◆ STATED TASK
Rewrite the lines of the items below as a numbered list, starting with the line containing "Given: Close the Riwayat Permainan panel" and going on through the end of the items. Skip blank lines and leave out the pictures.
-- START OF EXERCISE MATERIALS --
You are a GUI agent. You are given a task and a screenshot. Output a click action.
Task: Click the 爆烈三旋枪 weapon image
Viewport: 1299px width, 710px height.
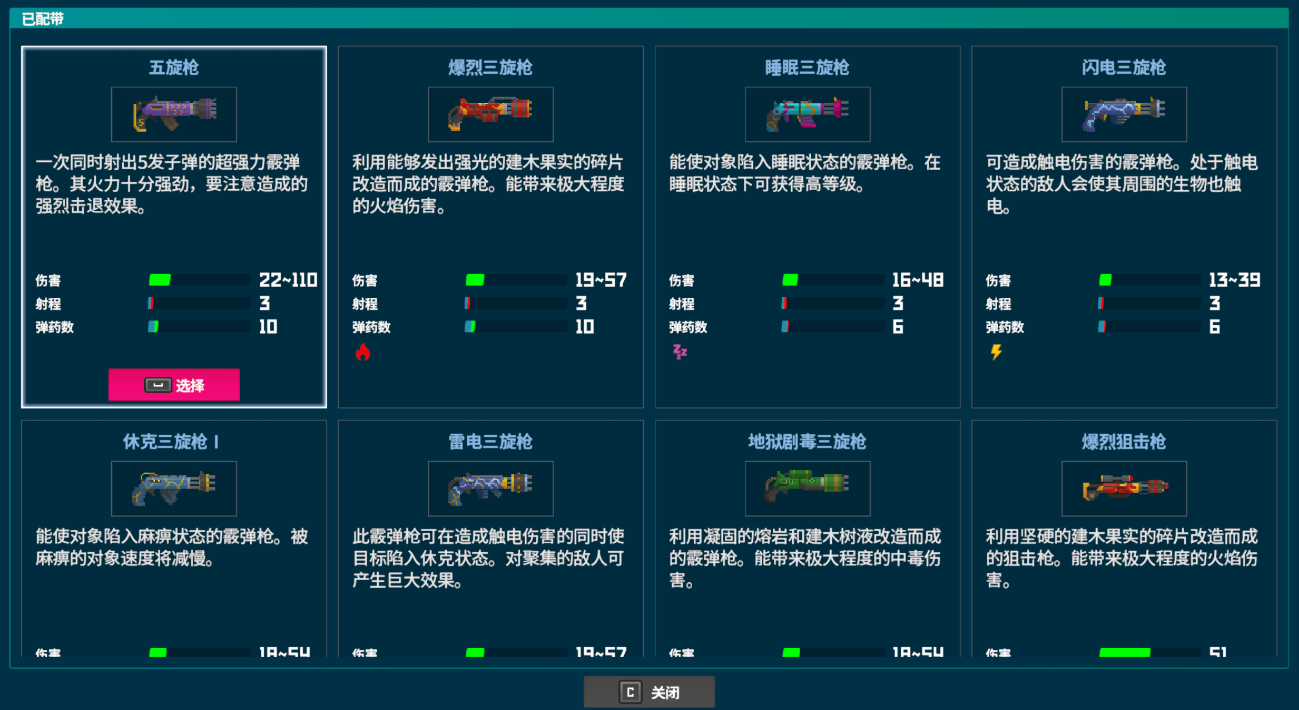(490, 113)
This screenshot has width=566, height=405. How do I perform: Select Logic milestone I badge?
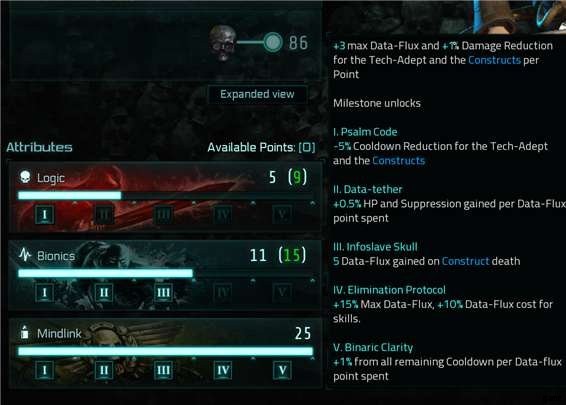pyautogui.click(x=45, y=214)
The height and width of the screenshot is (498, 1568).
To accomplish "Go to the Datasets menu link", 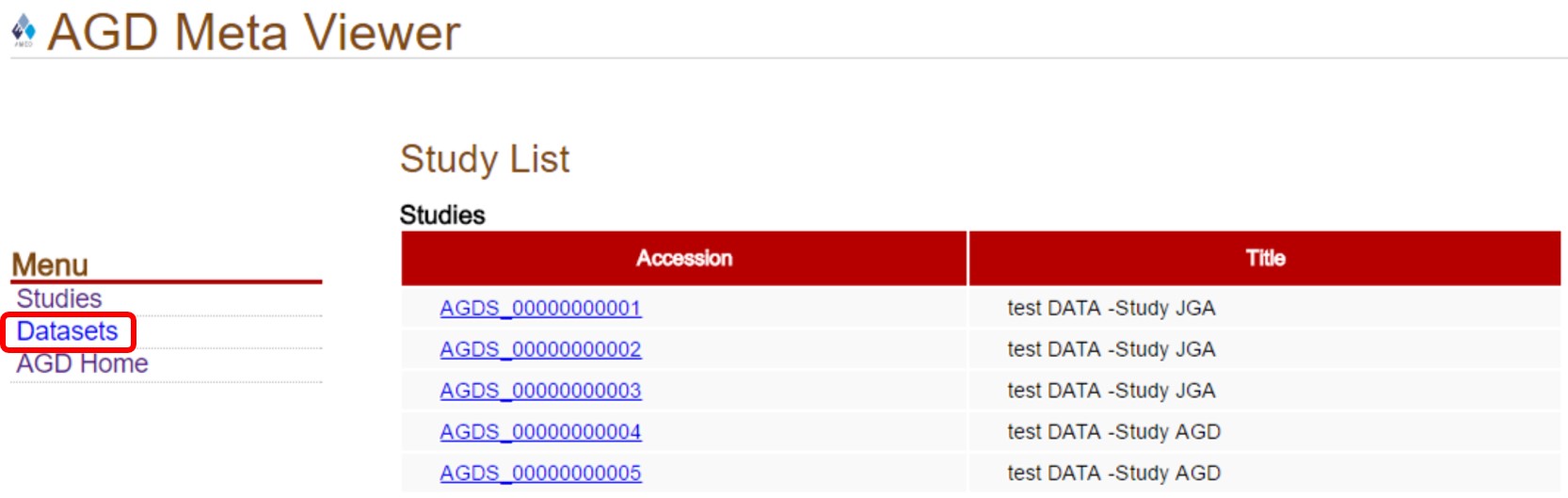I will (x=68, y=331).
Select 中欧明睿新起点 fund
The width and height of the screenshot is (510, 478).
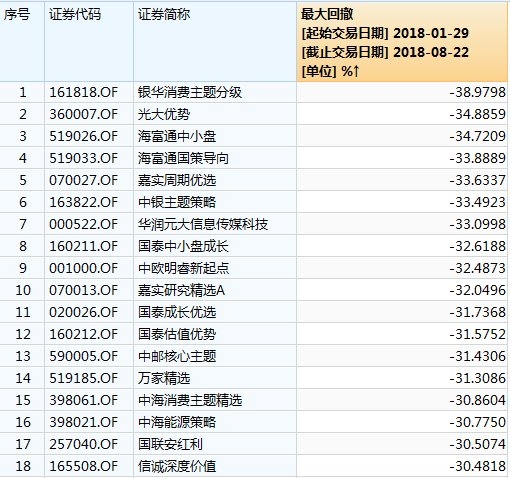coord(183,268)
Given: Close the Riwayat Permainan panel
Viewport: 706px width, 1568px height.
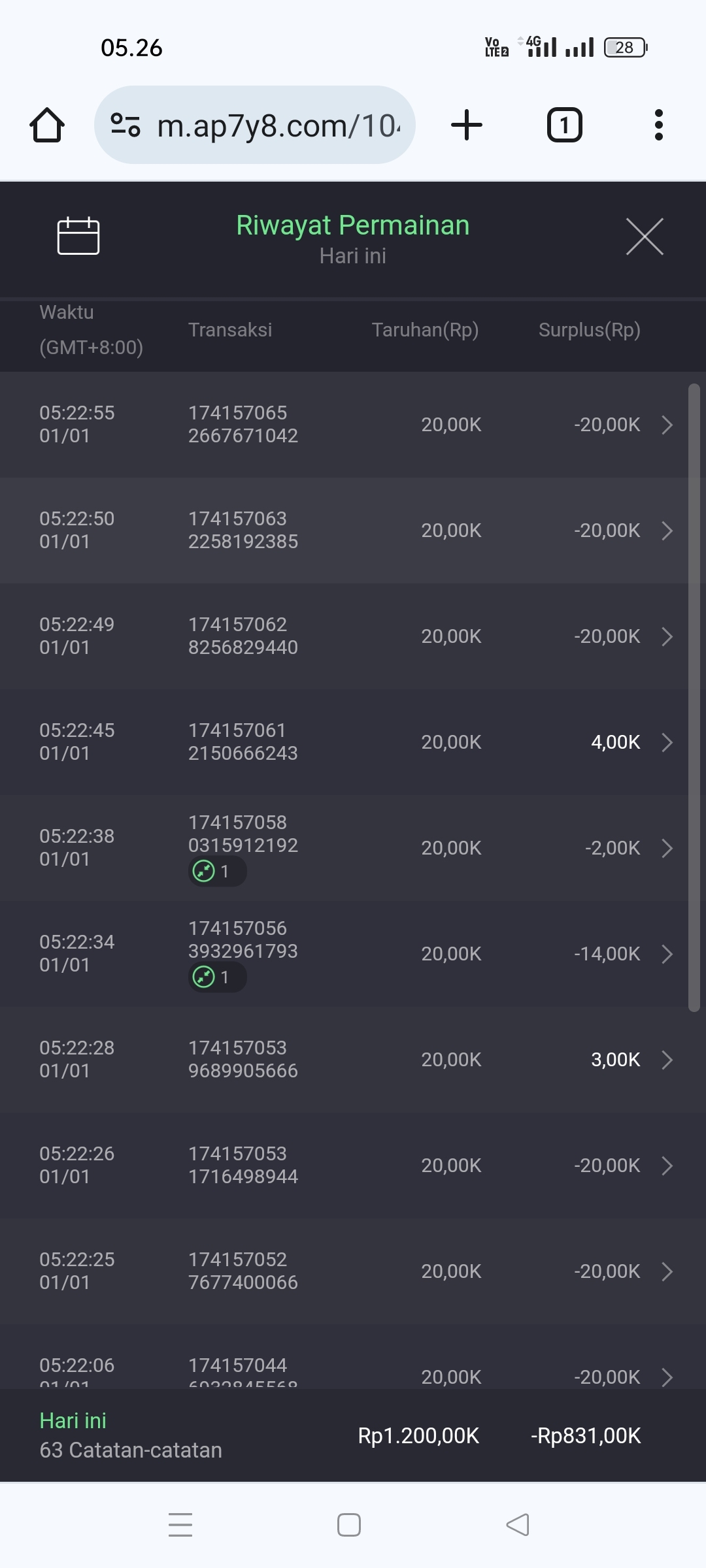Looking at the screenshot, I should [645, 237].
-- END OF EXERCISE MATERIALS --
◆ RESULT OF THIS TASK
1. Given: Close the Riwayat Permainan panel
2. Viewport: 706px width, 1568px height.
3. Looking at the screenshot, I should [645, 237].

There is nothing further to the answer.